The GPGPU and Accelerator programming module focused on GPU APIs and parallel compute available through GPUs. It was assessed in two parts both of which were programming assignments. This was a really fun module as it was a crash course in GPUs and GPU programming which was great to fill in gaps on any pre-existing knowledge. It also covered new subjects in this space so there was much to learn as well.

Assignment

So as mentioned the assignment was in two parts.

Part 1

Part one was to output a set of complex numbers from the Mandelbrot set. We were given some basic C++ code that did this and were told to port it to CUDA to make it more efficient. We then had to write a report setting out the improvements made. We were also expected to record data timings as well for referencing in the report.

Part 2

Part two was to perform an unsharp filter on a given image.
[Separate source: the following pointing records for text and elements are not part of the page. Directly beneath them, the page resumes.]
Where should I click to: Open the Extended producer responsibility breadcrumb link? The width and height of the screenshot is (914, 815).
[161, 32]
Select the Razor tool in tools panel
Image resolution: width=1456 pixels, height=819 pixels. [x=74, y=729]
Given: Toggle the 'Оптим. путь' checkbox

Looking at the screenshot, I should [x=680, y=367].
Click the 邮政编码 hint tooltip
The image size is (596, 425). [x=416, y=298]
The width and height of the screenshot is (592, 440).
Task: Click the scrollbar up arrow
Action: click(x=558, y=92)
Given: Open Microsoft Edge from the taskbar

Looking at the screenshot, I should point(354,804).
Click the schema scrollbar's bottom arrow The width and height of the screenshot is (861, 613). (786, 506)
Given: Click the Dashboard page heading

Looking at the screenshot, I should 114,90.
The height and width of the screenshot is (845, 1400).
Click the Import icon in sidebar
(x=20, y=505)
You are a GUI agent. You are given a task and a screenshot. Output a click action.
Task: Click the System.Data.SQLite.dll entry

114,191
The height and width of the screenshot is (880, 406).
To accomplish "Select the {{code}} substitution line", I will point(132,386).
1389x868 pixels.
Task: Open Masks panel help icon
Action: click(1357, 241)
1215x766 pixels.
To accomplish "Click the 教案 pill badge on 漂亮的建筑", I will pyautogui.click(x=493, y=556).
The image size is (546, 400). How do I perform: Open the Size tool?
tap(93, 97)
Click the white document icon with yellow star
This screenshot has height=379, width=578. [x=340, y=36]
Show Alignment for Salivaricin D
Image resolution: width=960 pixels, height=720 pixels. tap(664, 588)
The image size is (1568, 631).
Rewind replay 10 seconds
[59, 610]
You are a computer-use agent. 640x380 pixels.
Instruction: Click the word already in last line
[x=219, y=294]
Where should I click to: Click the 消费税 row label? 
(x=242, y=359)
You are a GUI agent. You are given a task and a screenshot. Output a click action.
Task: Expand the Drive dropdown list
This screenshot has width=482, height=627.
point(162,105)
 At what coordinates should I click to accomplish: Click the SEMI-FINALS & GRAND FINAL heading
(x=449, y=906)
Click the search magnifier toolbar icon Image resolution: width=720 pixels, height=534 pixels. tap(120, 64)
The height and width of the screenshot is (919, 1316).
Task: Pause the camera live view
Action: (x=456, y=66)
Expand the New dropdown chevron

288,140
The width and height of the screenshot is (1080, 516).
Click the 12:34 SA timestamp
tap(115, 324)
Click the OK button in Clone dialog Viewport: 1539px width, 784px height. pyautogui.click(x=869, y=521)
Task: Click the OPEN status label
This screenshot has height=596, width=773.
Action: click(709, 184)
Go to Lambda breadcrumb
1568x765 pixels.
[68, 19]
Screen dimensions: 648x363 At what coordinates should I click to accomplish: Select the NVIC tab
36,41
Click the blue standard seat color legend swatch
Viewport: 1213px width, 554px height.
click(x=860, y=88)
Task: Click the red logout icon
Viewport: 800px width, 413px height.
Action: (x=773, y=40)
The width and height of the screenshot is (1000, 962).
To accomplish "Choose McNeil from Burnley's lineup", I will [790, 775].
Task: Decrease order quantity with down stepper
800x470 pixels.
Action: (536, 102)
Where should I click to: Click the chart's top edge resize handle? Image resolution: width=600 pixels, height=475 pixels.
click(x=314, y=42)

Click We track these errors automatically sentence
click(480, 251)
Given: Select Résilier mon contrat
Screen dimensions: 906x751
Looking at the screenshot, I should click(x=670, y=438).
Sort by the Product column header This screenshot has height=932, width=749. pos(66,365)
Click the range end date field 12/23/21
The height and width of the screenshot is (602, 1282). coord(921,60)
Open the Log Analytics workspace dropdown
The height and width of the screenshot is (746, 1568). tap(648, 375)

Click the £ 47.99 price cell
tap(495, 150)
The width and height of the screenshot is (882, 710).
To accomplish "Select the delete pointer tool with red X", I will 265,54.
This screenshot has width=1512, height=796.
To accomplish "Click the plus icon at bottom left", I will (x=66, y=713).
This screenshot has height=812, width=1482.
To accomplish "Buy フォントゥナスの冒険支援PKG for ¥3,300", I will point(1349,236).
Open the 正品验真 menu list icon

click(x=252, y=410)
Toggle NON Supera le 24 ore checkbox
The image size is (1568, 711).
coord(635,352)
Code which accomplished this was given and we were meant to port it to a GPU API, any GPU API apart from CUDA. However in this part we were given a list of additional tasks we could implement to gain extra marks these were:

  • Utilize shared/local memory as a cache for data-reuse
  • Exploit fixed-function graphics hardware via OpenCL images and bilinear filtering
  • Interactive graphical visualization of varying blur radii

Submission

I met all the requirements for both assignments and received really high marks as well.

Part 1

I managed to complete part 1 rather easily with a 5x speed improvement with a 16k image over the previous version. I also added unit tests to test for an identical output to the original code. Note when benchmarking I benchmarked the entire program so GPU memory transfers were considered. If I were to remove the memory transfers and the writing of the image to disk from the program the speed up would have been even larger.

Part 2

For part 2 I implemented the assignment using OpenCL as unlike CUDA I could run it on any computer and not just NVidia approved hardware. In additional to implementing the unsharp mask with a 1100x speed up with a blur radius of 35 I also developed two additional applications. A PPM viewer which allowed me to view the output of the program. And a Visualizer which allowed me to view the changes in real time when altering blur radii this was done through texture sharing between OpenCL and OpenGL. I also met the fixed function graphics hardware requirement by using OpenCL images rather than OpenCL vector types for data caching and filtering options.